Hundreds of Syrian protesters stormed the Turkish border on Friday, with police firing tear gas in an attempt to disperse the crowds.
Demonstrators marched on the Bab Al Hawa border crossing in northern Syria on Friday, demanding that Turkey either open the border or do more to end attacks by government forces and main ally Russia.
Many said they were angered by Turkey’s inaction in the face of a rapid advance, with intensified bombardment in recent days.
The protest comes days after Turkish President Recep Tayyip Erdogan visited Moscow in what was seen by observers as a plea for respite in the Syrian government’s offensive on the last stronghold of opposition to President Bashar Al Assad.
Russian leader Vladimir Putin told reporters that Turkey and Russia had agreed on joint measures aimed at clearing "terrorists" in Syria's Idlib province.
"Together with Turkey's president we have outlined additional joint steps to neutralise the terrorists' nests in Idlib and normalisation of the situation there and in the whole of Syria as a result," Mr Putin said.
Mr Erdogan told the Russian president last week that attacks by the Syrian regime’s forces were causing a humanitarian crisis and threatened Turkey's national security.
However, images of the two leaders eating ice cream together as fighting raged drew anger.
The government renewed its offensive on the area in April, displacing 400,000, according to the United Nations.
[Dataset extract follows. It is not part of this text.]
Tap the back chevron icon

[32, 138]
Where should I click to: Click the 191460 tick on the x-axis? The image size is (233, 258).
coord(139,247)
A ground offensive was launched on August 8, upping the stakes for Ankara, which has established 12 military observation posts in Idlib under a buffer zone agreement reached with Russia.
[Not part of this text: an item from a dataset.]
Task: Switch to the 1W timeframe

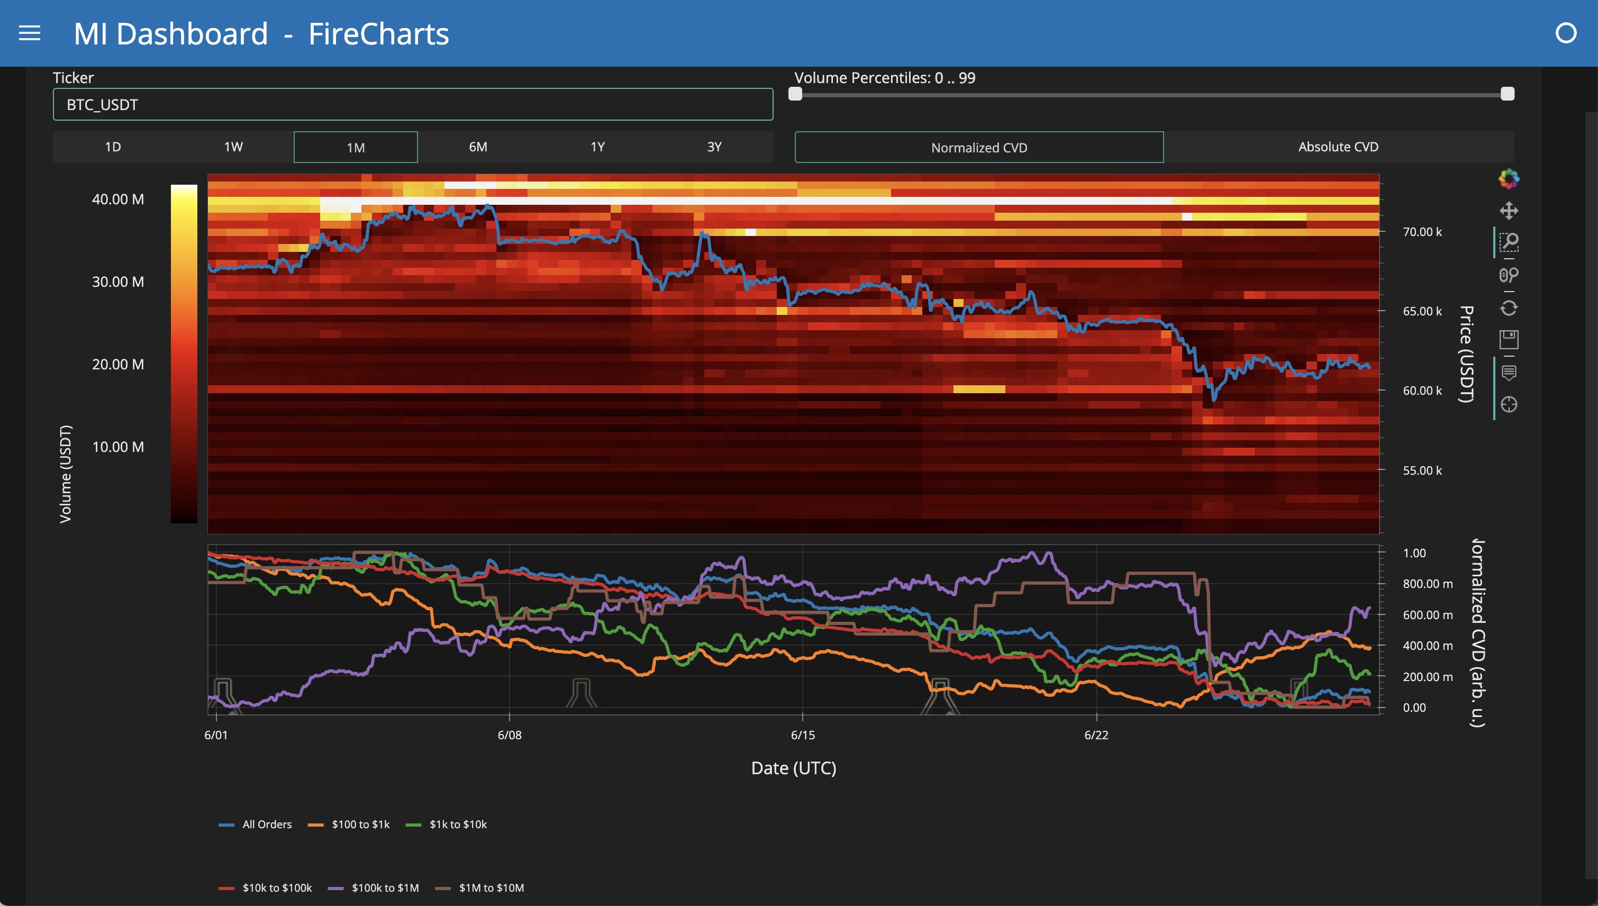Action: 233,147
The region is controlled mainly by Hayat Tahrir Al Sham (HTS), an Al Qaeda affiliate that has vowed to continue the fight against the Assad regime.
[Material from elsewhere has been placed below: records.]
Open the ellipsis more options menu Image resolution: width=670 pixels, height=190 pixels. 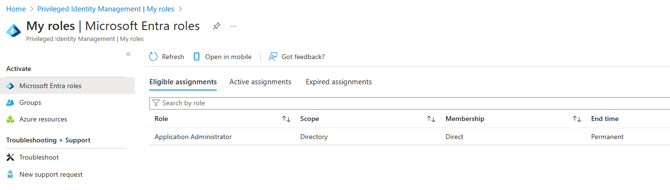pos(233,26)
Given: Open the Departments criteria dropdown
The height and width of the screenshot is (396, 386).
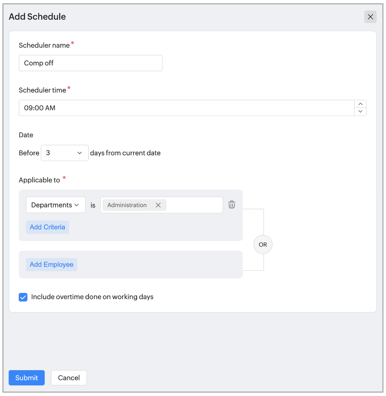Looking at the screenshot, I should point(55,205).

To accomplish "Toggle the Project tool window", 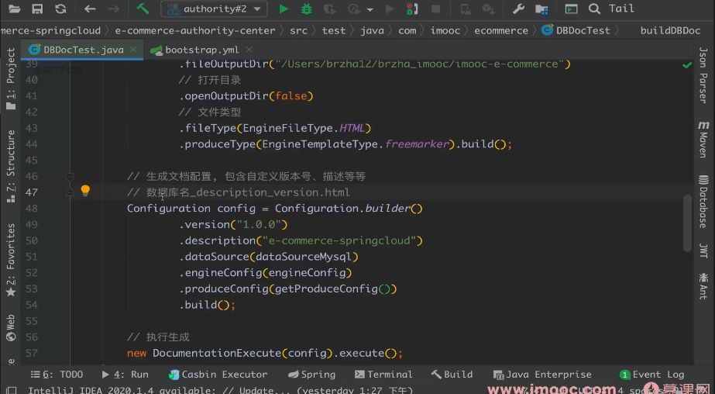I will tap(11, 76).
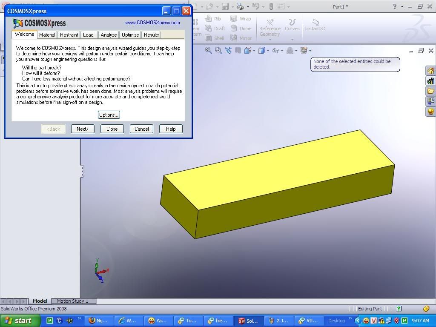Screen dimensions: 436x327
Task: Click the Zoom to Fit icon
Action: point(209,50)
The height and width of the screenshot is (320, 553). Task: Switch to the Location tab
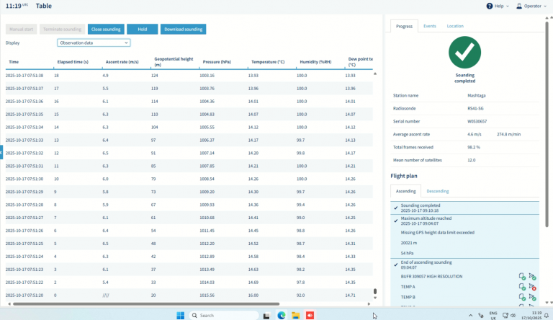[455, 26]
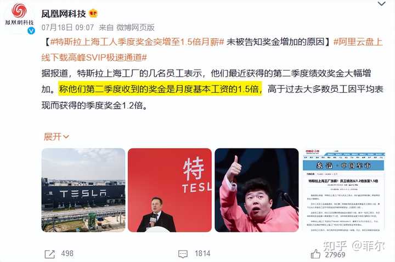Expand full post text with 展开

pyautogui.click(x=56, y=136)
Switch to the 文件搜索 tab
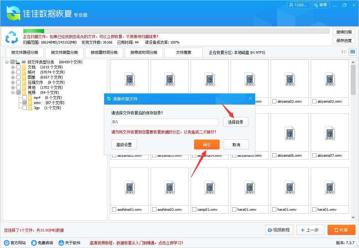 coord(184,52)
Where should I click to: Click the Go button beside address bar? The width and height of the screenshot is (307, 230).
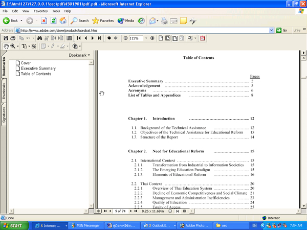[x=281, y=30]
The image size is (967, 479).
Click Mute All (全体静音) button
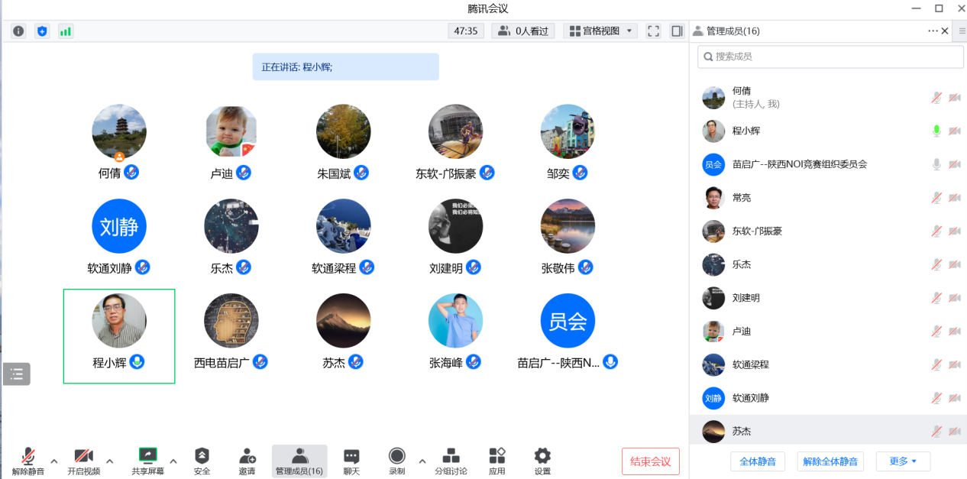tap(757, 461)
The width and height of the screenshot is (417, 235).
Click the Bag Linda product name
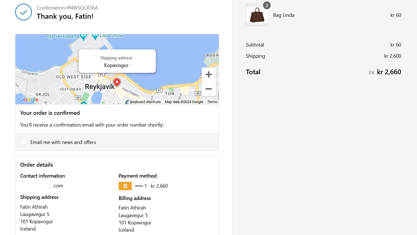(284, 15)
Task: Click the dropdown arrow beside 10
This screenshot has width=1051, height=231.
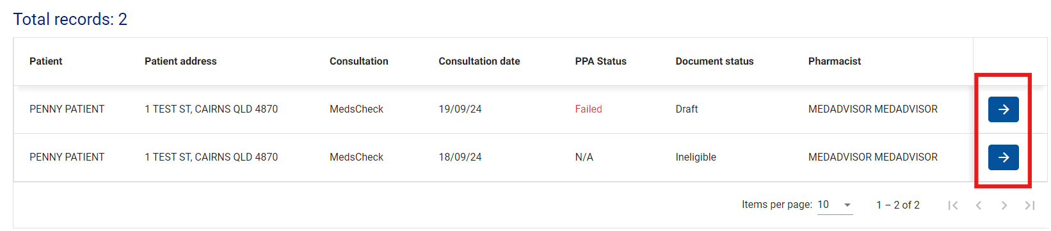Action: [x=847, y=205]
Russia and Turkey agreed a deal in September last year to protect the area, but it was never fully put into effect.
Videos and pictures from the Bab Al Hawa crossing, which is close to Reyhanli in southern Tukey, showed hundreds of cars and trucks lining up at the border, crowds pushing their way past border guards and protesters flying Syrian revolutionary flags.
The demonstration came shortly before Russia announced a ceasefire in Idlib, the last rebel stronghold in Syria and home to around three million people, which began at 6am on Saturday.
Earlier this month, Damascus scrapped a similar agreement only three days after it went into effect, accusing rebels and militants of targeting a Russian airbase.